*Written request*
Switch "Master Series" to "Professional Series" in everything from the line containing "The width and" down to the line containing "Action: click(16, 121)", and reproduce those lines with all else unchanged. Leave the pictures out of your answer.

*Data lines*
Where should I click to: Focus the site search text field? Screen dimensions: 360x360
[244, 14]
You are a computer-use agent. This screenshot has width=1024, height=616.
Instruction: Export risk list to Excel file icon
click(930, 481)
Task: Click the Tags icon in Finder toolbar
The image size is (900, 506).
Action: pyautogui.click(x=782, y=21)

==

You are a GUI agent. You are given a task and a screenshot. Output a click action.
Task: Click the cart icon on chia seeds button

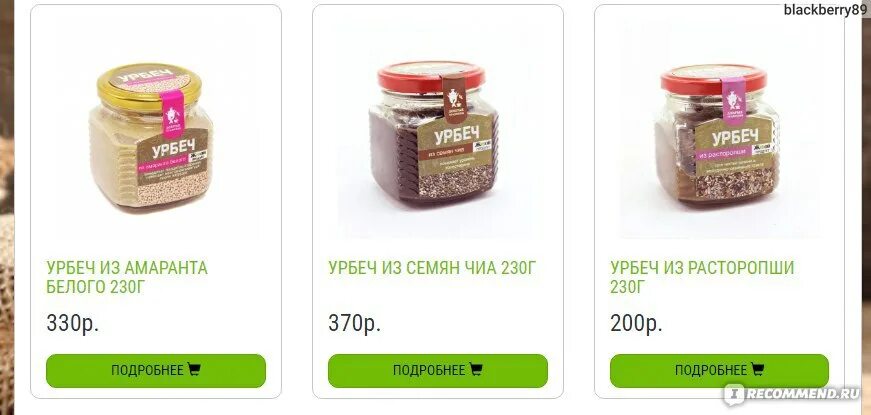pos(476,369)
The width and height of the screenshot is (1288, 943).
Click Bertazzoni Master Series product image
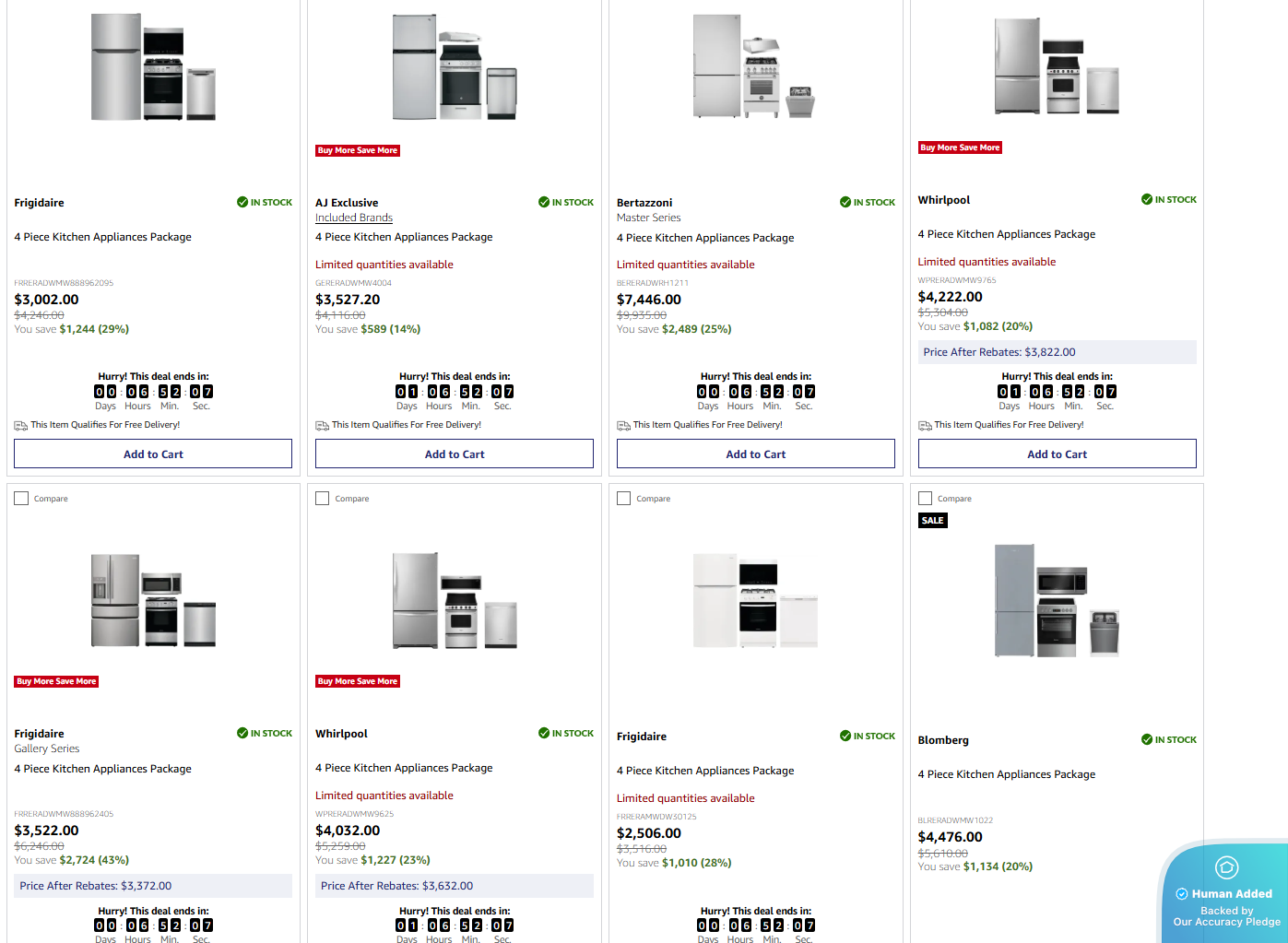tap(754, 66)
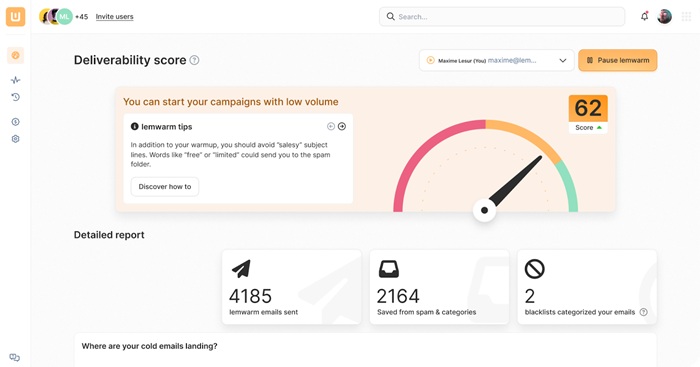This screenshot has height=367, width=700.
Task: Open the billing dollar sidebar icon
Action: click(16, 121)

*Task response*
The width and height of the screenshot is (1288, 943).
Click Bertazzoni Professional Series product image
tap(754, 66)
This screenshot has height=367, width=700.
Task: Open the billing dollar sidebar icon
Action: click(16, 121)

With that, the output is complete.